Problem to work on:
The finished copy should match every record exactly and contain no pictures.

Extracted information:

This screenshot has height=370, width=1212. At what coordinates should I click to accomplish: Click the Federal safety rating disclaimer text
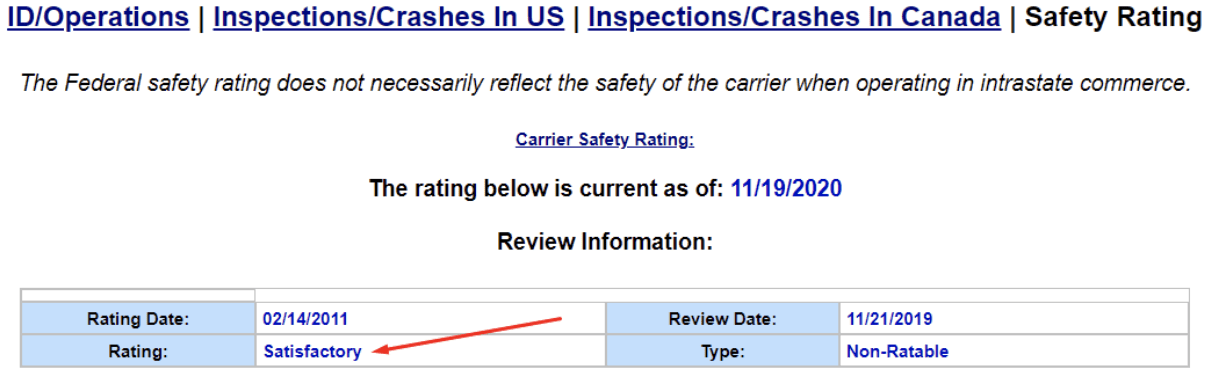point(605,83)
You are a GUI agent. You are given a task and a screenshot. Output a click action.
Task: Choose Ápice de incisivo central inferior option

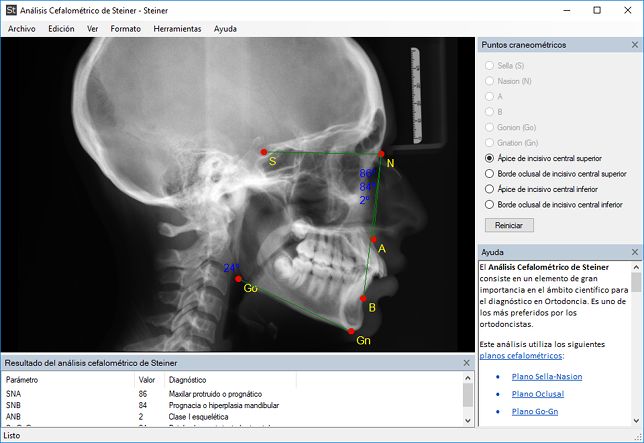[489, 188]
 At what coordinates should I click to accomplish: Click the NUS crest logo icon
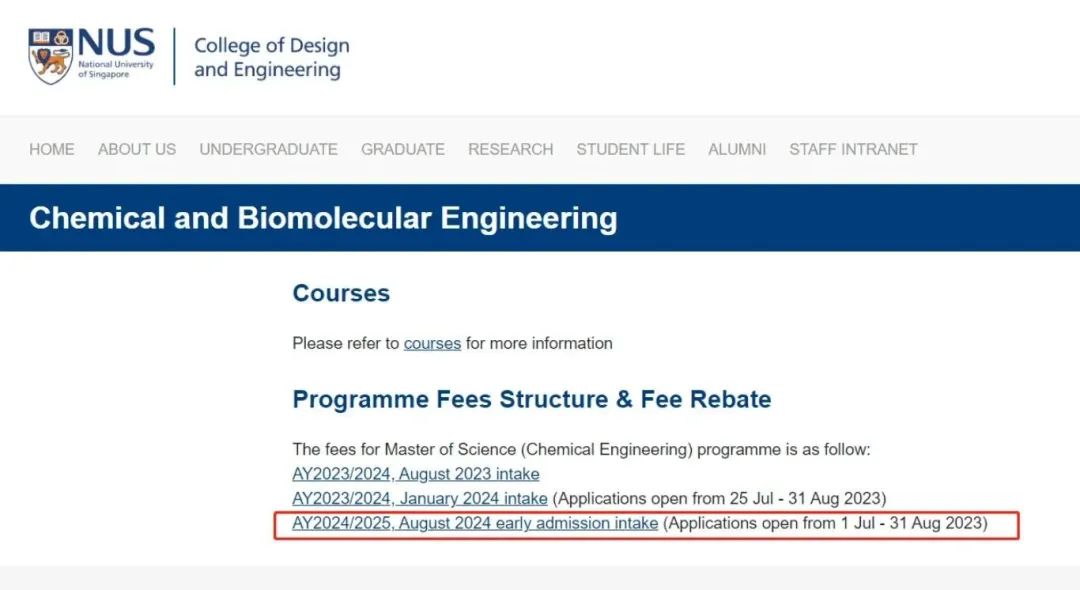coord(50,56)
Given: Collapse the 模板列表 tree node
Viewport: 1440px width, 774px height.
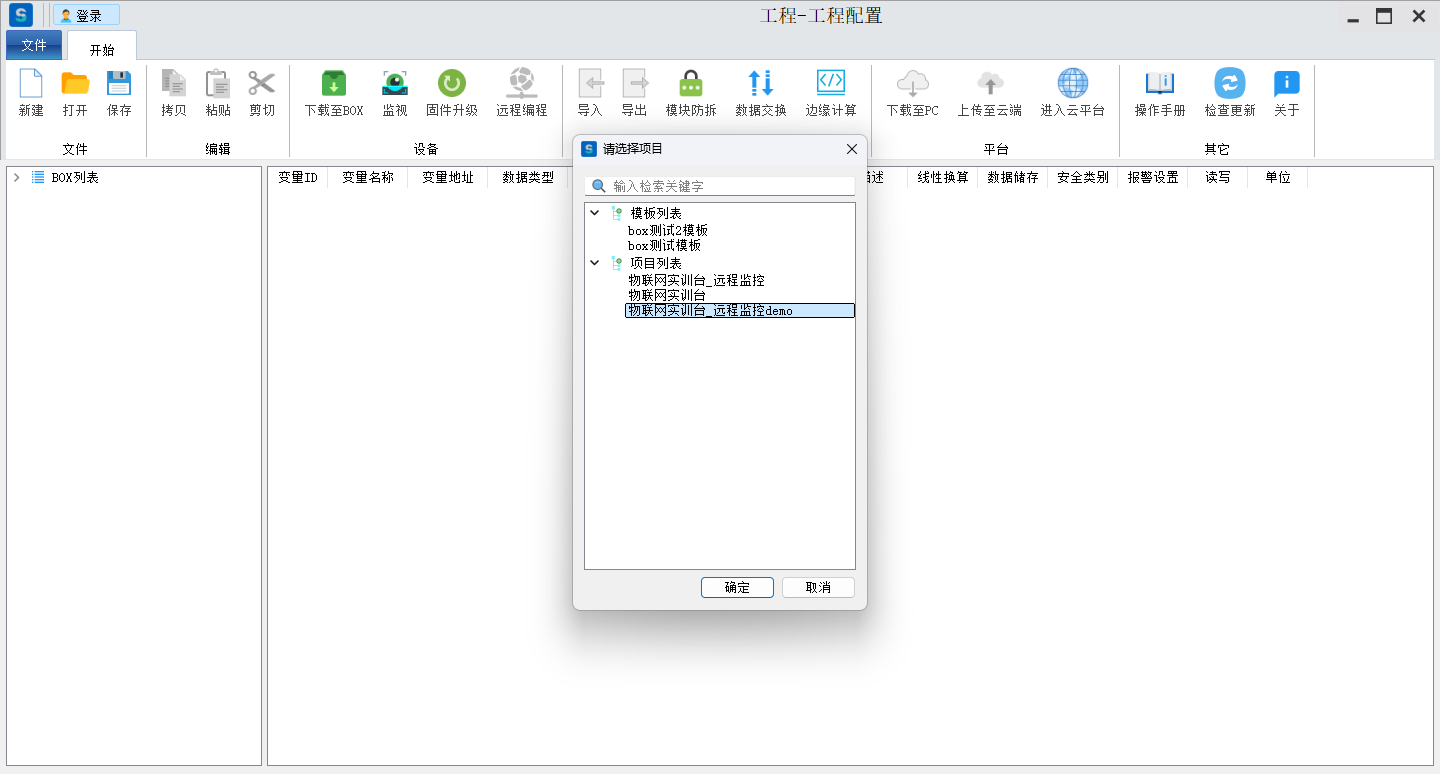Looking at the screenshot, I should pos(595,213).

Solved exercise:
This screenshot has height=370, width=1212. At what coordinates should I click to accomplish: Click the Federal safety rating disclaimer text
point(605,83)
You are a GUI agent. You are given a task and a screenshot. Output a click action.
Task: Choose Ápice de incisivo central inferior option

[489, 188]
 At what coordinates should I click to accomplish: Click the NUS crest logo icon
coord(50,56)
Given: Collapse the 模板列表 tree node
Viewport: 1440px width, 774px height.
Looking at the screenshot, I should pos(595,213).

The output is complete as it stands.